What you need to do:
Would you go through the records below and copy each line with the string "agent"?

Source material:
▽
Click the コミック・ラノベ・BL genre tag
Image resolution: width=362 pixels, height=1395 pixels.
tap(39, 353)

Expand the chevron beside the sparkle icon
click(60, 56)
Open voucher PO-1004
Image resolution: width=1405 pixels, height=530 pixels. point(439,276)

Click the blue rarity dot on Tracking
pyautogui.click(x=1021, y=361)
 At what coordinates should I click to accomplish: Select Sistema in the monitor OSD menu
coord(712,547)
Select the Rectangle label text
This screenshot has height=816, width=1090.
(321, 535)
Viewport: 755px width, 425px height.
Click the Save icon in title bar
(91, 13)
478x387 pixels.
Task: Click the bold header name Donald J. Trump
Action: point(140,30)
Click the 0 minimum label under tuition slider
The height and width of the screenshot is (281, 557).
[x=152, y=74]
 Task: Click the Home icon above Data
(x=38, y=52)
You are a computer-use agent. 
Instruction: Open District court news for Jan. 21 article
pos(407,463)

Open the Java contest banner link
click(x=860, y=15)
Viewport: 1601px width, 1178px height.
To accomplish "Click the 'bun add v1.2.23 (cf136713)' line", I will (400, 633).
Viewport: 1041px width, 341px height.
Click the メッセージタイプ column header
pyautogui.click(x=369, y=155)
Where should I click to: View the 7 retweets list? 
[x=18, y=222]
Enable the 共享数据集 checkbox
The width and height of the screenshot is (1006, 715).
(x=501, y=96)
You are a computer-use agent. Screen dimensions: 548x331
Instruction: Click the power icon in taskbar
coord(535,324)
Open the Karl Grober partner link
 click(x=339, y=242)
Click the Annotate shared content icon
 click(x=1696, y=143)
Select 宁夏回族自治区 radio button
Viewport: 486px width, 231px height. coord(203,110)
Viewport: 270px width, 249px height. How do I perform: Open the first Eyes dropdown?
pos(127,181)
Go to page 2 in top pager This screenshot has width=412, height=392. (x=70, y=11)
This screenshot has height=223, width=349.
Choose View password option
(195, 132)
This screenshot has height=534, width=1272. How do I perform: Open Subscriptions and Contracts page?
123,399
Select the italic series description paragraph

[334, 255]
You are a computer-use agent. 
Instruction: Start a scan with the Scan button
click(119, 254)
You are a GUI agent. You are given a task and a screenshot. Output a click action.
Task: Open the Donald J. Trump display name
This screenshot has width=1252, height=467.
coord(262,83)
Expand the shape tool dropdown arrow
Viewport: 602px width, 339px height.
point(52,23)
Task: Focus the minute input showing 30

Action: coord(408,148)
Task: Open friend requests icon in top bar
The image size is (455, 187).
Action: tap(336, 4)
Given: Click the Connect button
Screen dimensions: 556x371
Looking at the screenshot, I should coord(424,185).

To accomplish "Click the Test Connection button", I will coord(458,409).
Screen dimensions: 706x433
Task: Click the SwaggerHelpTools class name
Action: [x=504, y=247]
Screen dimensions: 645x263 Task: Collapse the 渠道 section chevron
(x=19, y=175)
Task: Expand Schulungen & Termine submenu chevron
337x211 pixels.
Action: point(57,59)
△
Task response:
You are a computer-use agent. 
You are a computer-use agent. Screen dimensions: 548x331
You are a computer-use agent. 
You are a GUI agent. You are given a task and a screenshot. Output a click action.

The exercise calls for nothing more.